The foreign policy of a state, according to the author, is a means to an end and it must adapt itself to safeguard its independence, sovereignty, security and integrity. Moreover, it should promote the legitimate aspirations of its people towards economic and social progress and attain dignity and honour in the comity of nations. In the opinion of the author, since the beginning of its foreign affairs, Pakistan had to face two major dilemmas. One, there was the search for remedy against wide disparity in power in the region, and second, to explore new resources for development. There was realisation to have a “mast” to sail smoothly in foreign affairs. Thus, the contours of foreign policy of Pakistan, were shaped by quest for security and economic development.
The chapter on Simla Agreement and its implications has been written in a very coherent manner, yet it carries certain technical flaws. For instance, basic thrust of the chapter on Simla Agreement was that it was an “imposed” treaty. While the experts on international law and treaties, give different viewpoints and say that according to article 52 of the Vienna Convention on the Law of Treaties, “a treaty is void if its conclusion has been procured by the threat or use of force.” This means that treaty is binding on the states even if it is concluded under “duress”. And, Pakistan has never challenged the validity of the treaty. Instead, it has always owned it, which can be judged from the prevailing fact that it wants solution of the Kashmir conflict under the Simla Agreement and UN resolutions.
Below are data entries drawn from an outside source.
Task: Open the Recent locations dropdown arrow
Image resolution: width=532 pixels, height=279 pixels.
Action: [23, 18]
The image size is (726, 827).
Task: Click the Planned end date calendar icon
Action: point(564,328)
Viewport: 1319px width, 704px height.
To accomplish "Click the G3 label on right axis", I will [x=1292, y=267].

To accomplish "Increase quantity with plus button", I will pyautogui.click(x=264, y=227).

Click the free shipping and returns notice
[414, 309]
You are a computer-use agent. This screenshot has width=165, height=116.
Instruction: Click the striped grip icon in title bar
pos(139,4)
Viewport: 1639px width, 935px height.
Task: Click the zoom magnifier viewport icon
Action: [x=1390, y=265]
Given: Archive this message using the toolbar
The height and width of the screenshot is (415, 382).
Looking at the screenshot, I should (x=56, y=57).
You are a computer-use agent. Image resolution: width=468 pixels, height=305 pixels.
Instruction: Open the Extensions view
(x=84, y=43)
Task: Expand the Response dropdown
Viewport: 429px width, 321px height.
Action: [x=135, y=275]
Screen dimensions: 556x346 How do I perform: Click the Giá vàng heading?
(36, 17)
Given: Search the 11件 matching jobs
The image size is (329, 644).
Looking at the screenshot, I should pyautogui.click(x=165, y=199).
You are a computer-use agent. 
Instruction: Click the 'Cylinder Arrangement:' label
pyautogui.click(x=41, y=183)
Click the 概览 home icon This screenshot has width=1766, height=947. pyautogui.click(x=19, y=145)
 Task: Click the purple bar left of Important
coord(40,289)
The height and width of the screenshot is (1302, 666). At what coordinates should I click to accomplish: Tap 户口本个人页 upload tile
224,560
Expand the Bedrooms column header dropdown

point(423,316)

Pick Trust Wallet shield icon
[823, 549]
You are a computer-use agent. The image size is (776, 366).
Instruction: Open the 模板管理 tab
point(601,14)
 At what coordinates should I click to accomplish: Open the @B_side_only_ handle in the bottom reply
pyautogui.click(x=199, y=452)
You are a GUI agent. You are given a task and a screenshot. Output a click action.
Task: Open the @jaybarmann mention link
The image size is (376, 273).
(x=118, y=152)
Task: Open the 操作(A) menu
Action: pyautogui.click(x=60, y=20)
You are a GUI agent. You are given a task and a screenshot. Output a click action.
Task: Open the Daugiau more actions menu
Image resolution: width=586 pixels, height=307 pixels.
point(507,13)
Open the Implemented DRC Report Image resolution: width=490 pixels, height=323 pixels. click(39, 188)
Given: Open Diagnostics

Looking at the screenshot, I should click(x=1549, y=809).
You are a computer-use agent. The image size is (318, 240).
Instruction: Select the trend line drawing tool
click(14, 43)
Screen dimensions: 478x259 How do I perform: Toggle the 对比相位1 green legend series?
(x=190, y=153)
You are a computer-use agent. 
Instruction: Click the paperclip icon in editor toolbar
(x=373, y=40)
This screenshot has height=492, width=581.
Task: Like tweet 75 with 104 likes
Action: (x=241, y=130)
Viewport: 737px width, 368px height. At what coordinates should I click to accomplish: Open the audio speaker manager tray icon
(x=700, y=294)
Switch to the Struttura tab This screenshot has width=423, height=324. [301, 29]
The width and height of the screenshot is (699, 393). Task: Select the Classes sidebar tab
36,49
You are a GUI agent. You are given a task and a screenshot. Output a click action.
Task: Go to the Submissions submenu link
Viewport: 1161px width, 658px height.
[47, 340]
In the chapter on historical events after 9/11, the author contends that the decision to join the US war against global terrorism was taken before the US had asked, or, in the words of writer, before a “request” was made. This is, however, not supported by facts that appeared in later accounts and writings. It can be judged from this that Pakistan had decided to take a “U-turn” in foreign policy by abandoning the Taliban regime in Afghanistan under US pressure. In Musharraf’s autobiography, “In the Line of Fire,” it is mentioned that former Secretary of State, Colin Powell’s telephonic call “ordered” Pakistan to join the US-led coalition forces in war against Afghanistan. Also, Richard Armitage threatened to “bomb Pakistan back to the stone age,” which does not support author’s argument. In fact, Bob Woodward in his book ‘Bush at War?’, also described the fact of US diplomatic pressure on Pakistan for making a turnaround in its policy. The author has also been unable to explain the resurgence of Taliban in Afghanistan and Pakistan’s efforts to curb its subsequent spill-over.
Overall, the book, its shortcomings notwithstanding, is very informative and provides enough food for thought for policymakers, researchers and general readers. Moreover, it is a valuable addition to the existing literature on foreign policy of Pakistan by an experienced diplomat, who has been an eyewitness to significant developments over the years. Readers should take a serious look at Abdul Sattar’s narration of Pakistan’s foreign policy and draw independent conclusions on its role in the promotion of the country’s overall interests.